Elsa Flacco, docente e scrittrice, presenta il suo libro “Per Francesco che illumina la notte” | INTERVISTA
«Leggere affina l’intelligenza e ci rende persone atte a comprendere la complessità del mondo, nella quale rischiamo di naufragare a ogni passo. Proprio attraverso i social ci rendiamo conto ogni giorno di quale handicap per i singoli e danno per la società rappresenti il cosiddetto analfabetismo funzionale, o di ritorno, contro il quale solo la lettura può difenderci» (Elsa Flacco)
Ciao Elsa, benvenuta e grazie per aver accettato il nostro invito. Come ti vuoi presentare ai nostri lettori? Chi è Elsa scrittrice?

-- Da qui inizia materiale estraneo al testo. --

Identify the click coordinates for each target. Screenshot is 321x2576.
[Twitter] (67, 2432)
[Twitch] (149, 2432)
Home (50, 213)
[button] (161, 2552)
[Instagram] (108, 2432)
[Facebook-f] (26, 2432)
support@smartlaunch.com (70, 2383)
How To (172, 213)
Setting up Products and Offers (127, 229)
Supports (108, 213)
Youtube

Ciao, Andrea, e grazie a te per l’invito e per l’opportunità di far conoscere i miei libri. Scrivo da sempre per passione; fino a qualche anno fa solo saggi, di letteratura, storia e arte d’Abruzzo. Da alcuni anni mi sto dedicando alla letteratura “creativa”, e devo dire che ci sto provando gusto.
…chi è invece Elsa donna nella sua quotidianità?

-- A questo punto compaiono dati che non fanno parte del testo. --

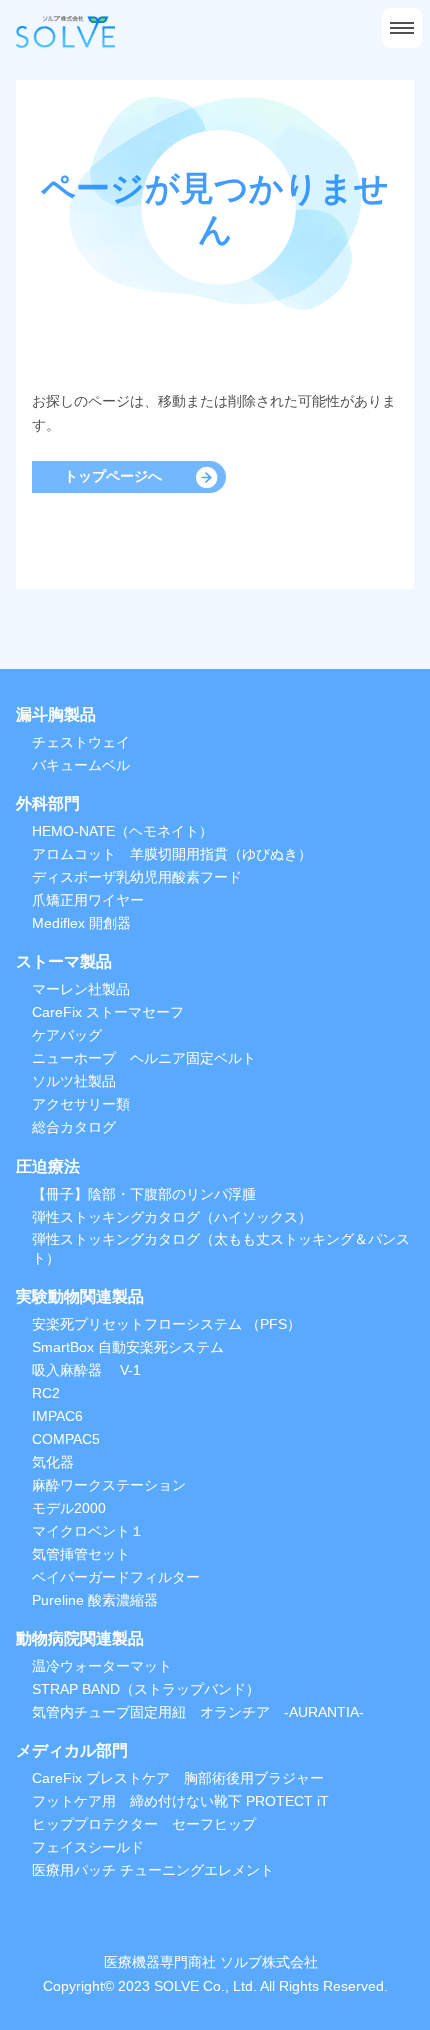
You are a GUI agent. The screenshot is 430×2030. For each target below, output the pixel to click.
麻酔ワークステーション (109, 1485)
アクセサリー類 (81, 1104)
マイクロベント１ (88, 1531)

Una semplice prof di lettere al liceo scientifico di Guardiagrele, ai piedi della Maiella, che ama leggere, organizzare eventi culturali e andare in bicicletta.
Qual è la tua formazione professionale e letteraria? Ci racconti il percorso che ti ha portato a svolgere quello che fai oggi?
Mi sono laureata in Lettere all’Aquila un bel po’ di anni fa, ho subito vinto il concorso e da allora il mio lavoro è l’insegnamento. È una professione pervasiva, che coinvolge e informa di sé l’intera esistenza di chi vi si dedica, eppure non ho mai smesso di occuparmi anche di altro, soprattutto di ricerca, scrittura e volontariato in associazioni culturali e per i diritti.
Come nasce la tua passione per la scrittura? Ci racconti come hai iniziato e quando hai capito che amavi scrivere?
In realtà ho sempre scritto, da prima di laurearmi ho iniziato a collaborare a riviste letterarie e culturali a livello locale e regionale, ho partecipato a convegni anche internazionali come relatrice su argomenti riguardanti la letteratura abruzzese e ho scritto diversi saggi in volumi collettivi. Tutto questo fino al 2016, quando quasi per gioco ho scoperto la vena narrativa che fino a quel momento era rimasta in ombra. Da quel momento non ho più smesso di scrivere: finora due volumi di testi teatrali, un romanzo (più un altro in arrivo nel 2021) e una biografia, oltre a saggi storici in volumi collettanei, l’ultimo per la casa editrice CARSA sulla monetazione italica durante la Guerra Sociale.
Ci parli del tuo libro “Per Francesco che illumina la notte”? Come nasce, qual è il messaggio che vuoi che arrivi al lettore, quale la storia che ci racconti senza ovviamente fare spoiler?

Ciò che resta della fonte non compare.